スピノザの『エチカ』と趣味のブログ

スピノザの『エチカ』について僕が考えていることと,趣味である将棋・競馬・競輪などについて綴るブログです。

叡王戦&結合の根拠

2021-06-28 19:01:19 | 将棋
 26日にシャトーアメーバで指された第6期叡王戦挑戦者決定戦。対戦成績は藤井聡太二冠が3勝,斎藤慎太郎八段が2勝。
 振駒で齊藤八段の先手となり,角換り相腰掛銀。工夫を凝らした先手がうまく戦機を掴み,優位に立って進みました。
                                        
 後手の藤井二冠が桂馬を跳ねた局面。ここでの選択が明暗を分けることになりました。
 先手は攻めるとすれば☗1四歩と取り込むのが有力です。これに対しては一旦☖5七銀と打ちます。☗同角☖同桂成☗同玉と清算するのは一時的には駒得ですが☖4六角が王手銀取りとなり,これは先手が拙いです。よって☗6九玉と逃げるのですが,それに対して☖1二歩と受ける手があり,この展開に成算が持てなかったようです。よって☗6八銀と逃げました。
 当たりになっている銀を逃げて5七に効かせる一石二鳥のうまい手にみえたのですが,☖4四角と引くのがそれを上回る好手。☗同角☖同飛で角交換を強要し,☗1四歩の取り込みにここでは受けずに☖4六角と打ちます。☗1三歩成には☖3一王。
                                        
 第2図まで進み,後手は2四の銀を取れることが確定。これで逆転したようです。ですから先手は第1図では,成算が持てなくとも踏み込んでいくほかなかったことになります。
 藤井二冠が挑戦権を獲得。叡王戦は今期から五番勝負になりましたが,叡王戦の番勝負には初出場。第一局は来月25日に指される予定です。

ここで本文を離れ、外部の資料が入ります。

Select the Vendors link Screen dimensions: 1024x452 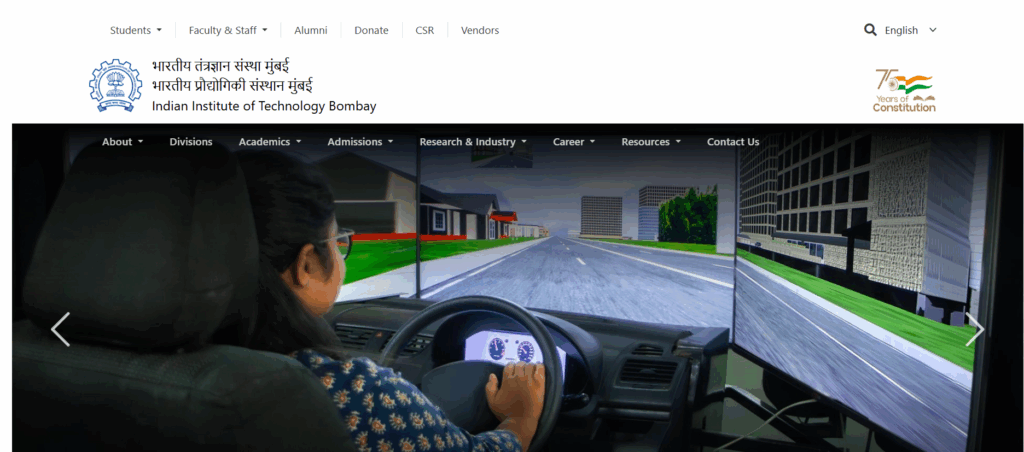pyautogui.click(x=480, y=30)

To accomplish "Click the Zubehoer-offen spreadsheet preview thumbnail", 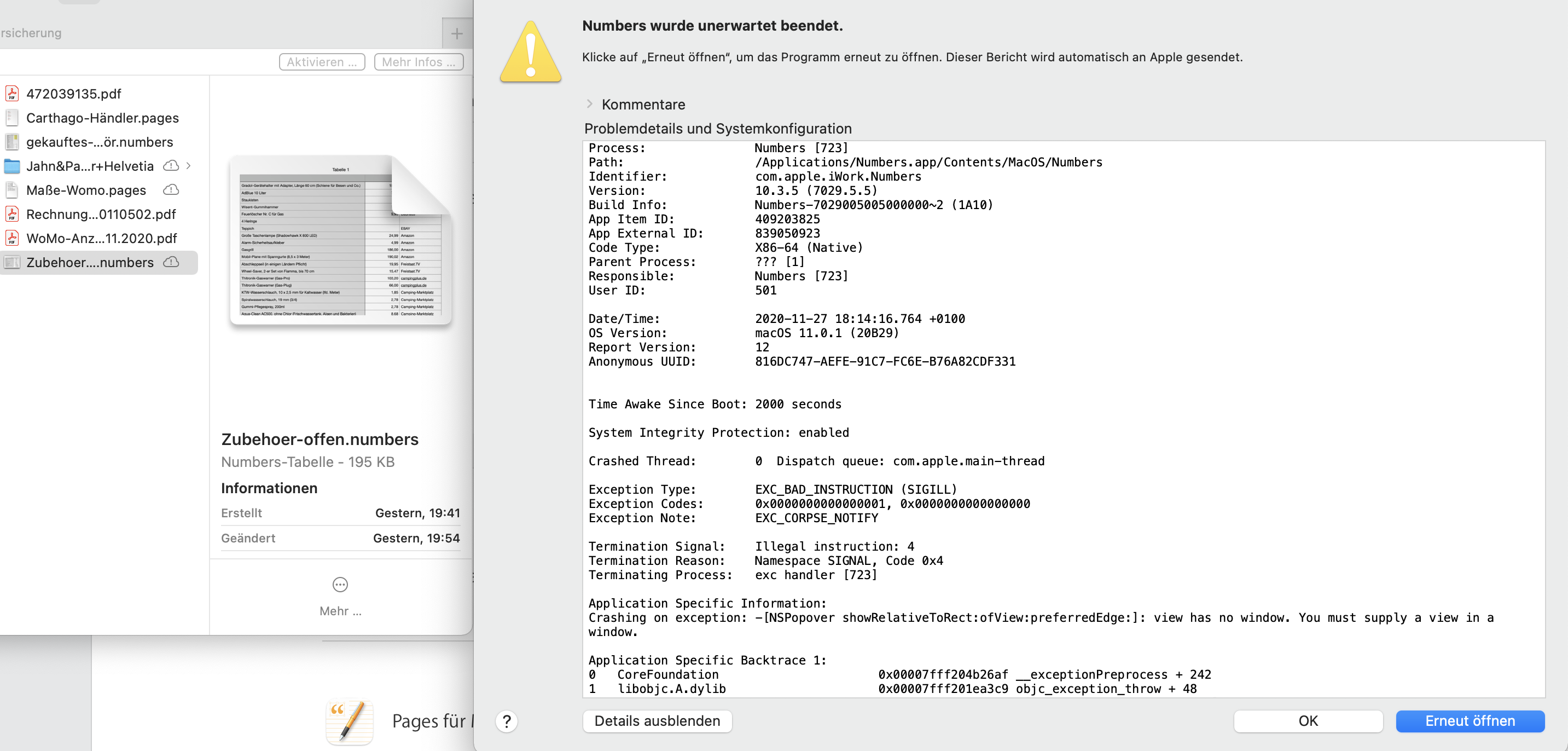I will [x=340, y=240].
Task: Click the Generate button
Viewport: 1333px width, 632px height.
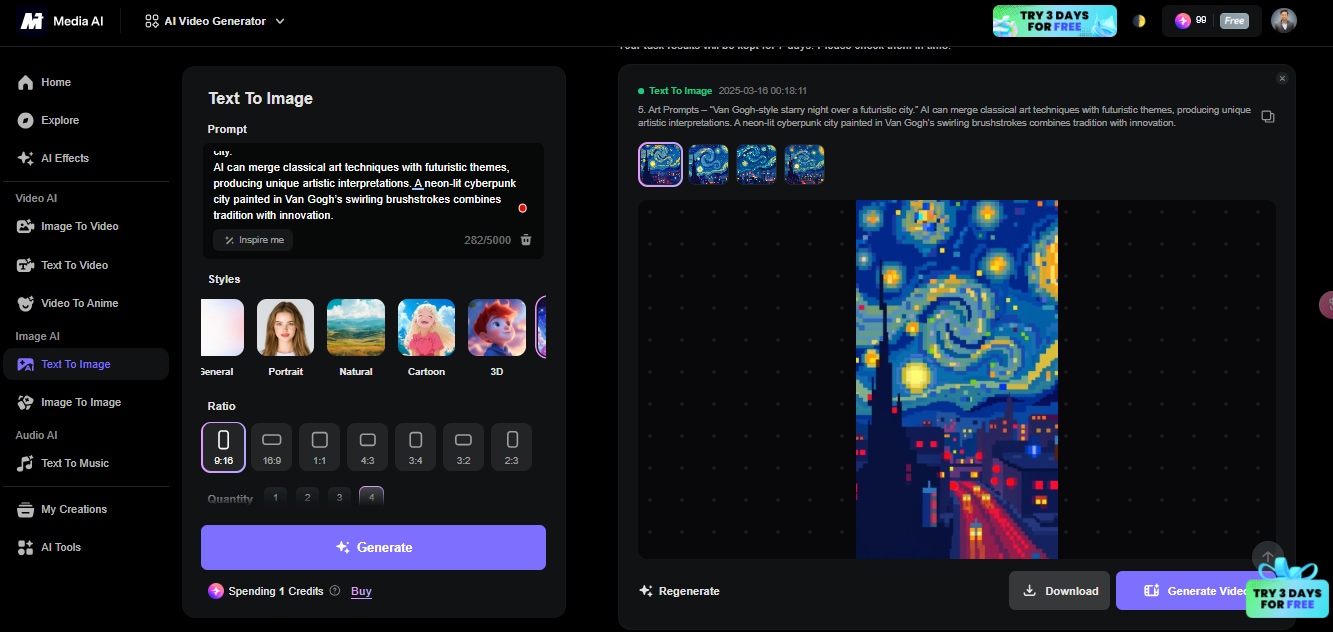Action: tap(373, 547)
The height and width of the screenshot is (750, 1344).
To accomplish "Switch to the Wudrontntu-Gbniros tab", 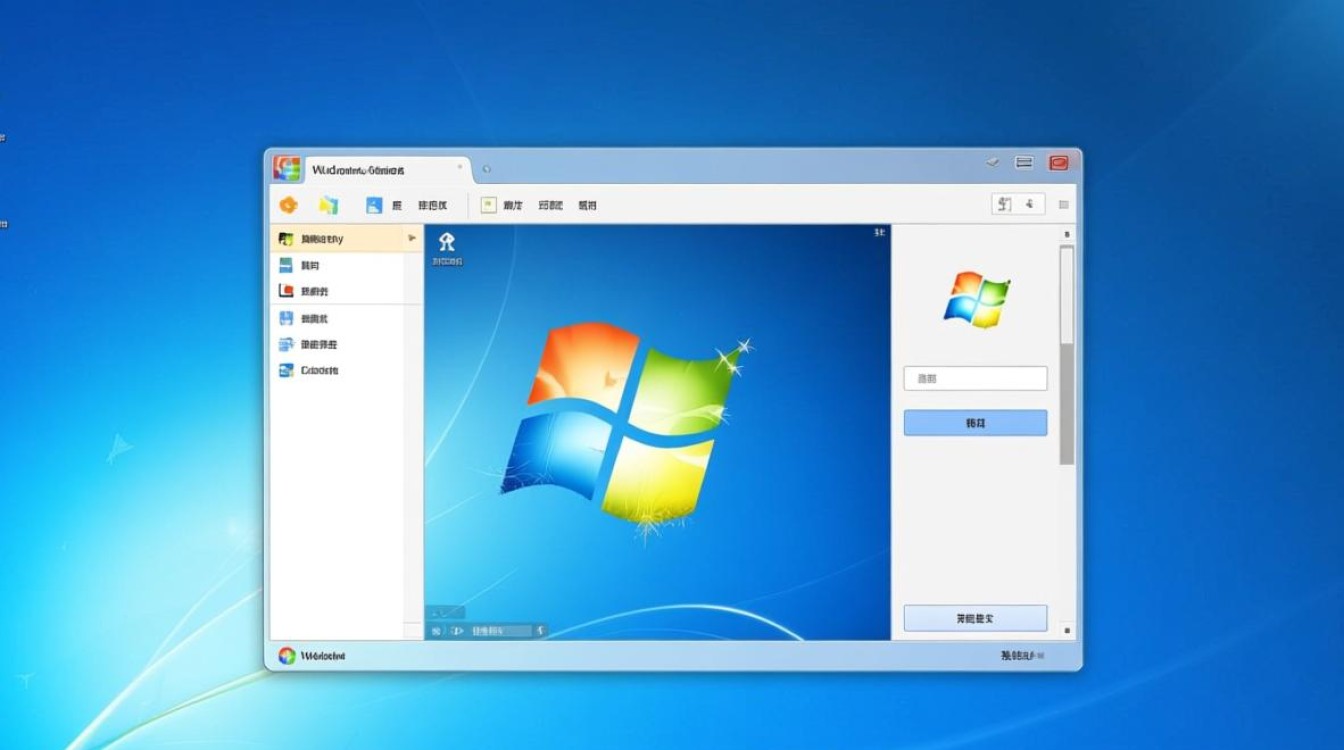I will pyautogui.click(x=360, y=169).
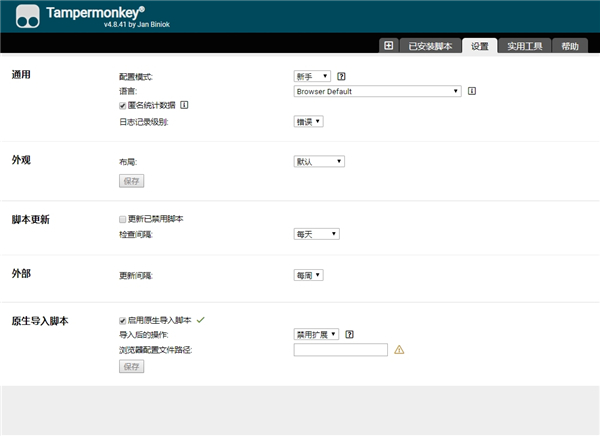Click 保存 button under 原生导入脚本 section

click(131, 367)
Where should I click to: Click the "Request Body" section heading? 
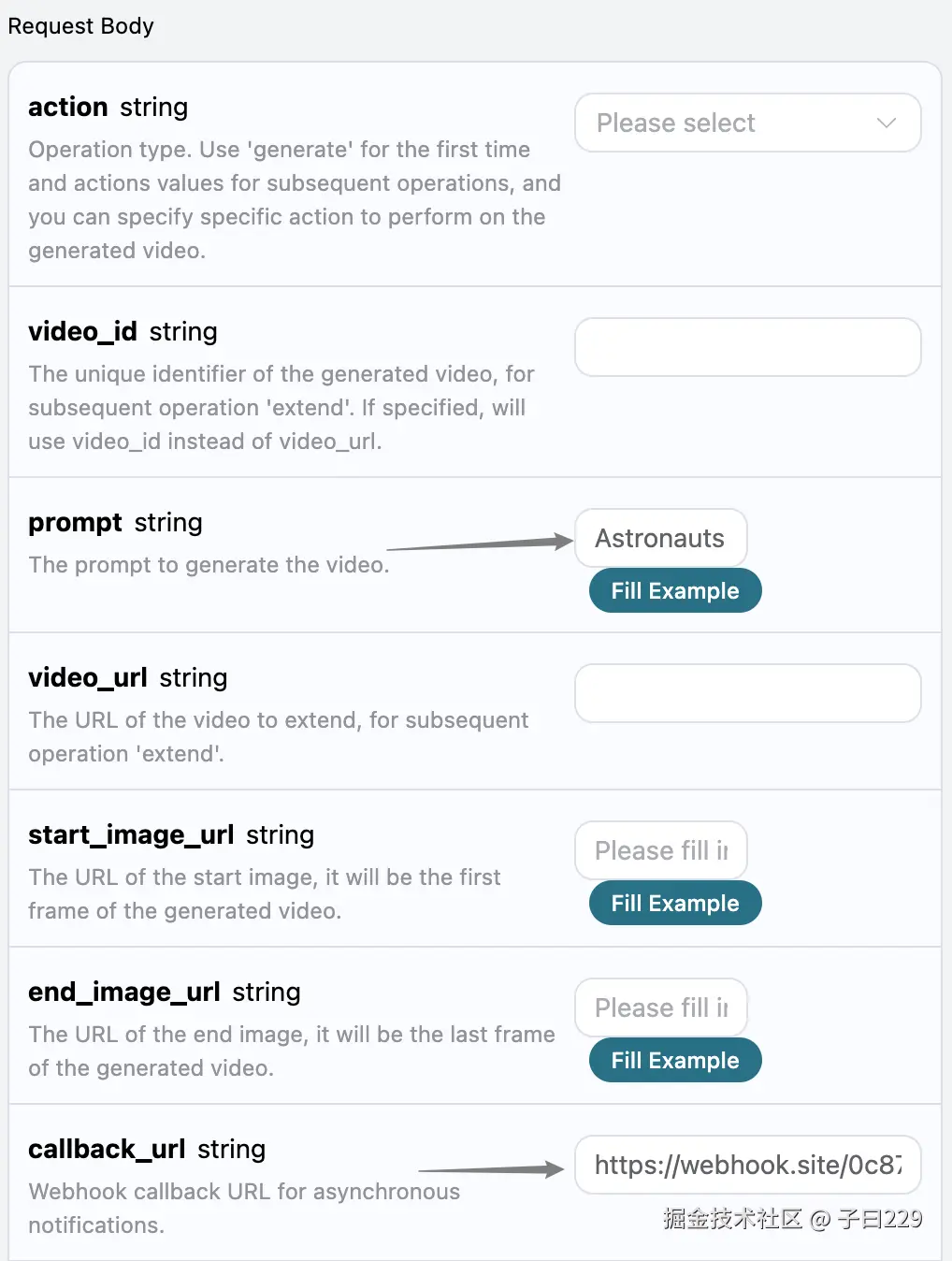(81, 26)
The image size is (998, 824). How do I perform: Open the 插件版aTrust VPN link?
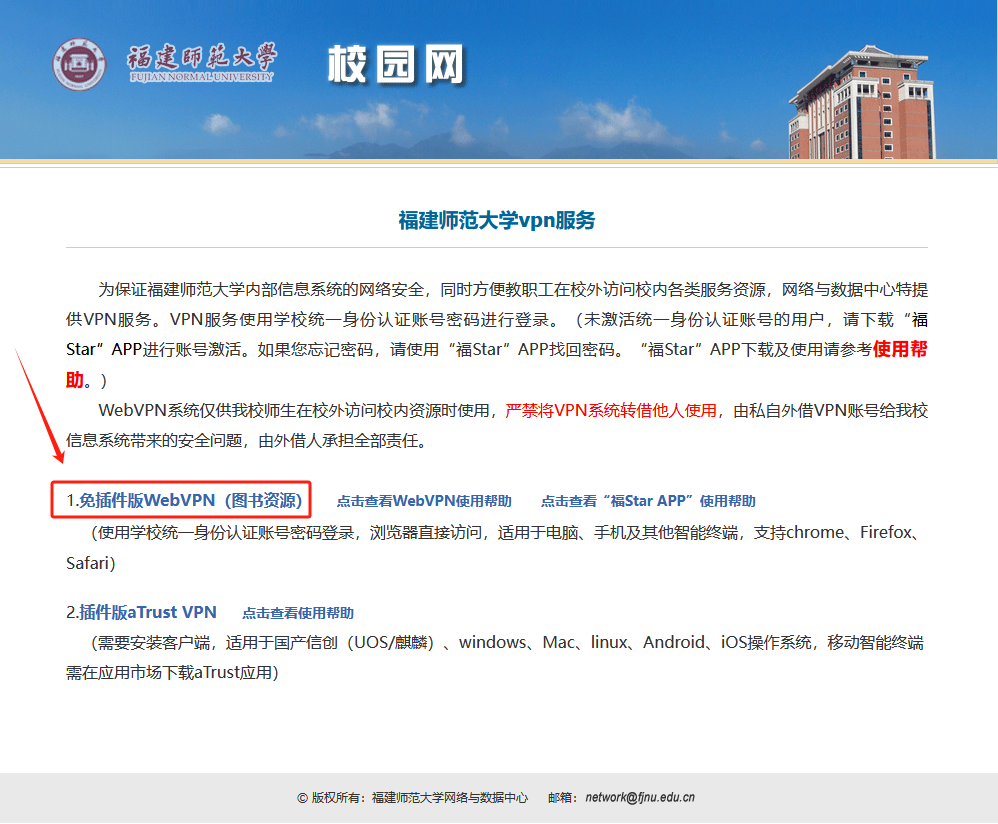pos(147,612)
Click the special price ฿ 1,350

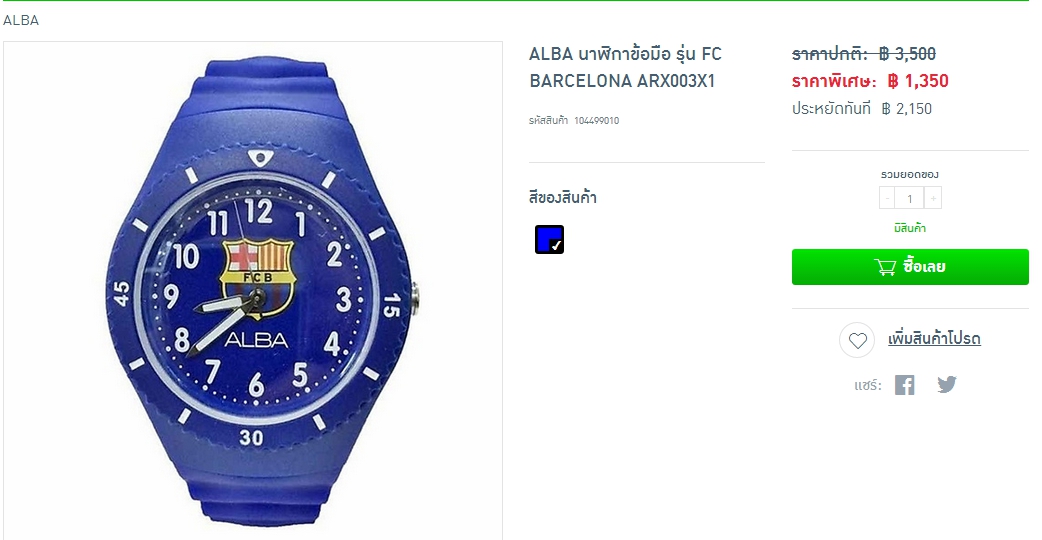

 ひとつ注意しておいてほしいのは,これから僕が人間中心主義というとき,それは,人間が思うままに自分の利益に適うように人間以外のものを利用してよいという思想のことを意味するのではありません。もし人間中心主義がこのような意味であるなら,佐藤もまた人間中心主義者であることになるでしょう。同時に僕もそうですし,スピノザも同様であると僕は解しています。ここからの人間中心主義というのは,人間だけが社会的結合を果たすという種の考え方で,近藤はこの意味での人間中心主義者であると断定することはできませんが,そうである可能性があります。しかしおそらく佐藤はそのような意味では人間中心主義者ではないと僕は考えていますし,僕も基本的にそのような立場です。そしてスピノザもそうであるというのが僕の見解opinioです。
 まず,第四部定理三五が人間の社会的結合の基礎となるという考え方については,現実的な側面から考えておくべき事柄が含まれています。これは,理性ratioに従う限りにおいて人間の本性natura humanaは一致するので,人間の間では社会的結合が成立するという意味でなければなりません。少なくとも近藤がそのように解していることは間違いないといっていいでしょう。ところが現実は,第四部定理四系によって,人間は必然的にnecessario受動passioに隷属するのであって,第四部定理三四によって,その限りでは対立的であり得る,必然的に対立するとはいえないまでも対立的ではあり得るのですから,この限りにおいては現実的には人間の間では社会的結合は成立しないということになるでしょう。つまり第四部定理三五は,現実的に人間が社会的な結合を果たすということの根拠としては,大きな弱点を抱えているのです。
 これは本来は現状の課題とは無関係なことなので,これについては簡単に僕の考えを示すことにします。もし第四部定理三五が人間の社会的結合の根拠となるのなら,それは理念的な意味おいてなのです。いい換えれば,社会的結合を考えるためには,いかにして社会的結合が果たされるのかということが説明されなければならず,それについては現実的にではなく理念的に説明されているのです。そしてそれで構わないのです。